Mindfulness. Although not specifically addressed in either article, we have found that practicing mindfulness can positively impact health and wellbeing by improving blood pressure, sleep, and mood. We recommend adding a mindfulness practice to your daily routine to help you age well.
REPLACE MISSING NUTRIENTS
One topic we have not yet covered is supplementation. In the 21st century, our food supply does not contain all of the nutrients needed to thrive, even if we are careful about making organic/biodynamic and non GMO choices. Our soils have been depleted of nutrients over time, and anti-nutrient chemical and heavy metal toxins have infiltrated our soil and water. We can combat these deficiencies by supplementing key nutrients as we age. We recommend the following products for their antioxidant and health-supporting benefits:
PERQUE Potent C Guard™ powder or tabsules is a pH-balanced, vegetarian, allergen-free, and completely buffered mineral ascorbate that has a key role in immune system function, collagen repair and formation, joint function, energy production, antioxidant protection, detoxification and more.* PERQUE Potent C Guard also contains a balance of essential minerals to replace the key minerals most American lack.

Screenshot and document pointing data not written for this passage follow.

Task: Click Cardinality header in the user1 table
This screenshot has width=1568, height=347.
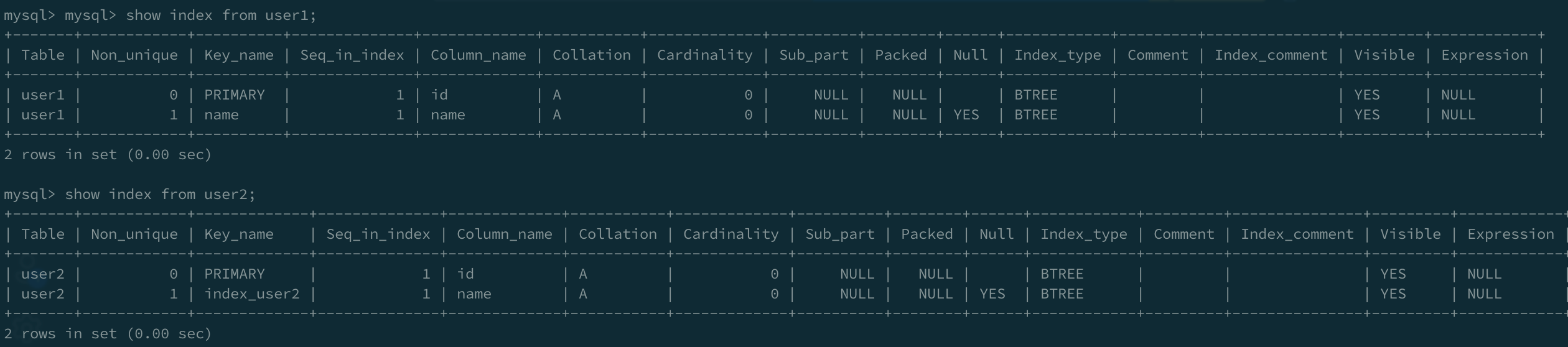Action: (704, 55)
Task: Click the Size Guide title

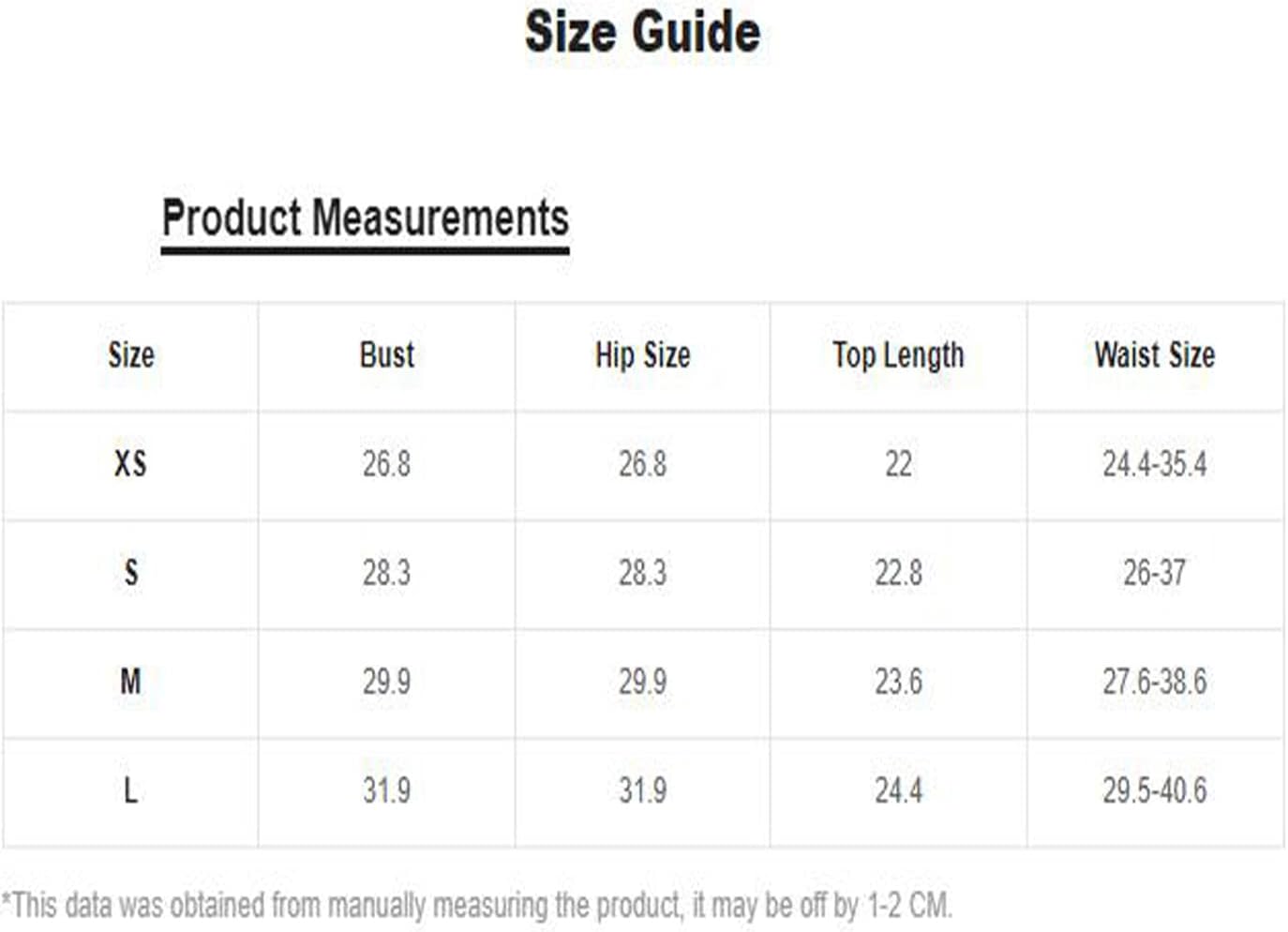Action: (x=642, y=32)
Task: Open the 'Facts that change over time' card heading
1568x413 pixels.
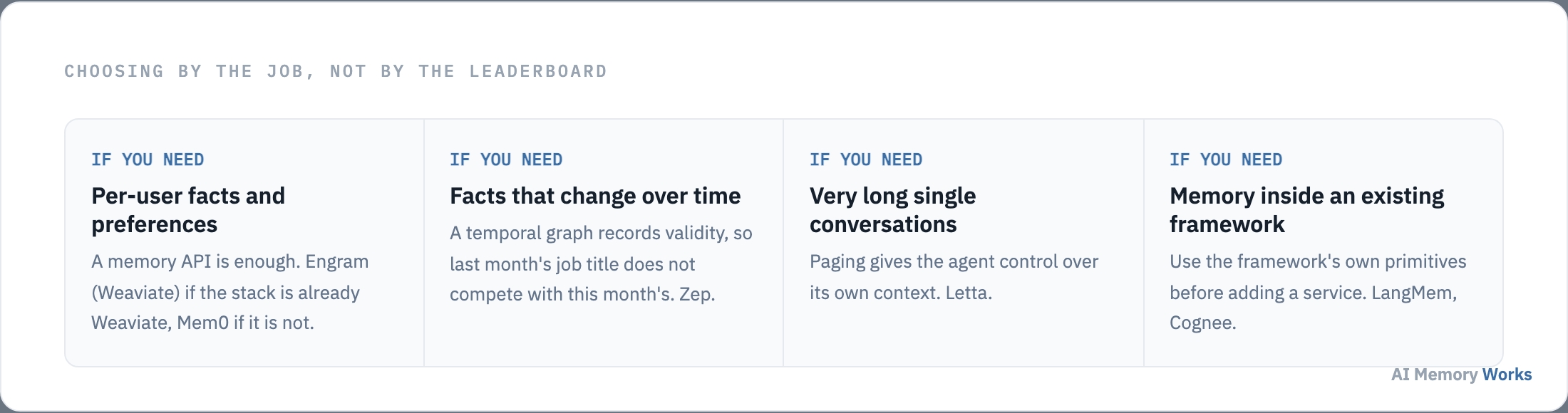Action: coord(595,196)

PERQUE Bone Guard Forté™ is a comprehensive mineral complex designed to rebuild bones and protect against bone mineral depletion.*
PERQUE D3 Cell Guard™ provides valuable and complete health support for bones, brain, heart, and immune system function.*
Polyphenolic-rich PERQUE Repair Guard™ contains quercetin dihydrate and pomegranate juice powder to deliver potent antioxidant benefits to support cell repair processes naturally.*
PERQUE EPA/DHA Guard™ contains the omega-3 fatty acids EPA and DHA which have been shown to decrease bone loss and fracture risk,* nitrogen-distilled to prevent oxidation and rancidity damage
Last but never least – when starting any health preservation or restoration plan you may consider the LRA by ELISA/ACT test in addition to the predictive biomarker testing available to you through ELISA/ACT Biotechnologies. Identifying hidden immune triggers, specifically food and chemical sensitivities will help you choose the best foods and supplements and avoid those that may be problematic.
Adding Years to Life and Life to Years
In summary, along with eating well and staying hydrated, it’s important to add a multifaceted exercise regimen as we age. Aerobic activity is important to keep the heart, lungs, and blood vessels functioning well. Balance and flexibility practices such as tai chi chuan, Pilates and yoga, will strengthen the neuromuscular system and help to prevent falls and help you to remain independent as long as possible. Weight training and resistance activities will help build muscle strength which in turn will help your aerobic, balance, and flexibility practices to be more effective. In addition, supplementation and testing will help you to preserve nutritional competence and avoid immune triggers.